In this post, we provide an overview of S3 Tables, and an example of how to build a transactional data lake with S3 Tables using Apache Spark on Amazon EMR. With this setup, you will be able to create S3 table buckets, load data into tables, and perform standard Apache Iceberg operations on these tables.
When to use S3 Tables
S3 Tables offer built-in support for Apache Iceberg, which simplifies managing data lakes at scale while improving query performance and reducing costs. Consider using S3 Tables for your data lake if you want to experience the following results.
- Simplified security: S3 Tables treat your tables as AWS resources, enabling fine-grained AWS Identity and Access Management (IAM) permissions at the table level. This simplifies data governance, enhances security, and makes access control more intuitive and manageable with your familiar AWS services.
- Automatic table maintenance: S3 Tables automate critical maintenance tasks including compaction, snapshot management, and unreferenced file removal. This continuous optimization ensures that tables remain performant and cost-effective without manual intervention, reducing operational overhead and allowing teams to focus on data insights.
- Enhanced performance: Amazon S3 Tables introduce a new type bucket type, purpose-built for storing Apache Iceberg tables. Table buckets deliver up to 3x faster query performance and up to 10x higher transactions per second compared to storing Iceberg tables in general purpose S3 buckets. This performance enhancement supports high-frequency updates, real-time ingestion, and more demanding workloads, ensuring scalability and responsiveness as data volumes grow.
Before we dive deep into the solution, let’s introduce some new concepts related to S3 Tables.
Amazon S3 Tables: Concepts
- Table buckets: Table buckets are a new S3 bucket type that you can use to create and store tables.
- Namespaces: Namespaces provide a way to group your tables. For example, you can group all your tables under development under a ‘dev-tables’ namespace
- Tables: Tables are resources of a table bucket. Each table has its own unique Amazon Resource Name (ARN), including the unique Table ID, and a resource policy attached to it.
- Amazon S3 Tables Catalog for Apache Iceberg: The Amazon S3 Tables Catalog for Apache Iceberg is an open source library that bridges control plane operations provided by S3 Tables to engines like Apache Spark when used with Apache Iceberg.
Use case and solution overview
In this post, we cover a common use case in the retail industry, where sales data is dynamic due to product variability and customer purchase and return patterns. To boost revenue and conversion rates, businesses require real-time analytics for offering timely promotions and targeted discounts. This requires insertion and updating of sales data, and the ability to review historical transactions. Our solution demonstrates how to address these needs by loading a sample sales dataset into S3 Tables, enabling real-time analysis and time travel capabilities.

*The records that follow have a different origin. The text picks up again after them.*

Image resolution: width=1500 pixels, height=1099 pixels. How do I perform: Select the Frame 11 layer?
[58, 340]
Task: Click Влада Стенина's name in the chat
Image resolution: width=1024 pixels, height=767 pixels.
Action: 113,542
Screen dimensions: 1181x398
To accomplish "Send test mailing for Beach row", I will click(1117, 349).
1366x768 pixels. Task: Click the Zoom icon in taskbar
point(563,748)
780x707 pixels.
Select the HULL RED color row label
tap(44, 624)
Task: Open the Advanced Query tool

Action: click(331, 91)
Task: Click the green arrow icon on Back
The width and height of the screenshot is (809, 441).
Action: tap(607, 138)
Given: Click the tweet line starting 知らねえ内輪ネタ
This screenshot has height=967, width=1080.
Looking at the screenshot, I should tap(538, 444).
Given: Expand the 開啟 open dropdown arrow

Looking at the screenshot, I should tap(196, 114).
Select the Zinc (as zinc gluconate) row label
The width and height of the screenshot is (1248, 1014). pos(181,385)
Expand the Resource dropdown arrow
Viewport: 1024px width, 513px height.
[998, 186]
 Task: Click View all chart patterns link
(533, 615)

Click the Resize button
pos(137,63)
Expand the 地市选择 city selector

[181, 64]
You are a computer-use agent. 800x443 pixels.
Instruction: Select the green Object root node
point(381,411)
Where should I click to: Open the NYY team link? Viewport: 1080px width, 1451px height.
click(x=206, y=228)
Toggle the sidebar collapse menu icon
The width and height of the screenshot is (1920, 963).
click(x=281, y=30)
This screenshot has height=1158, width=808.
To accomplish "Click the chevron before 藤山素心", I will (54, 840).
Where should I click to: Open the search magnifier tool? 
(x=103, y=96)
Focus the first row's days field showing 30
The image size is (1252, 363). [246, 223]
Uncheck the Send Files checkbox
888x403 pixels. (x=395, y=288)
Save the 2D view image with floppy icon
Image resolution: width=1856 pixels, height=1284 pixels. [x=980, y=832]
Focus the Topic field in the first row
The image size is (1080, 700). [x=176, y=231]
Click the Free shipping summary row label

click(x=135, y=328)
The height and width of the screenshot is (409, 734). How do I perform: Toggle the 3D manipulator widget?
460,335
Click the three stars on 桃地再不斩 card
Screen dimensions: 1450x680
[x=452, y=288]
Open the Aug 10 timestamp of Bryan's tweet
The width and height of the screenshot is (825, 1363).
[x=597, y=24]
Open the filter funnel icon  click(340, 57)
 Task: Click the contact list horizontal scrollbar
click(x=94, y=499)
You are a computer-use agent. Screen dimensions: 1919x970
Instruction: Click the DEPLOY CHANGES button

In this example, we use a Jupyter notebook with Amazon EMR to execute the steps, however you can use any platform of your choice.
For this post, we will use a publicly hosted TPCDS dataset. We have divided this post in three parts:
Part 1: Setting up a table bucket, EMR cluster, and Jupyter notebook.
Part 2: Initialize Apache Spark and load data into S3 Tables.
Part 3: Perform Apache Iceberg queries on S3 Tables.
Part 1: Solution setup
The following steps walk you through how to create a table bucket, setup the EMR cluster and Jupyter notebook.
Step 1: Create a table bucket.
First, we create an S3 table bucket named blog-s3tables-data
using the AWS CLI.
aws s3tables create-table-bucket --region us-east-1 --name blog-s3tables-data
The API response returns the table bucket ARN, which we use later.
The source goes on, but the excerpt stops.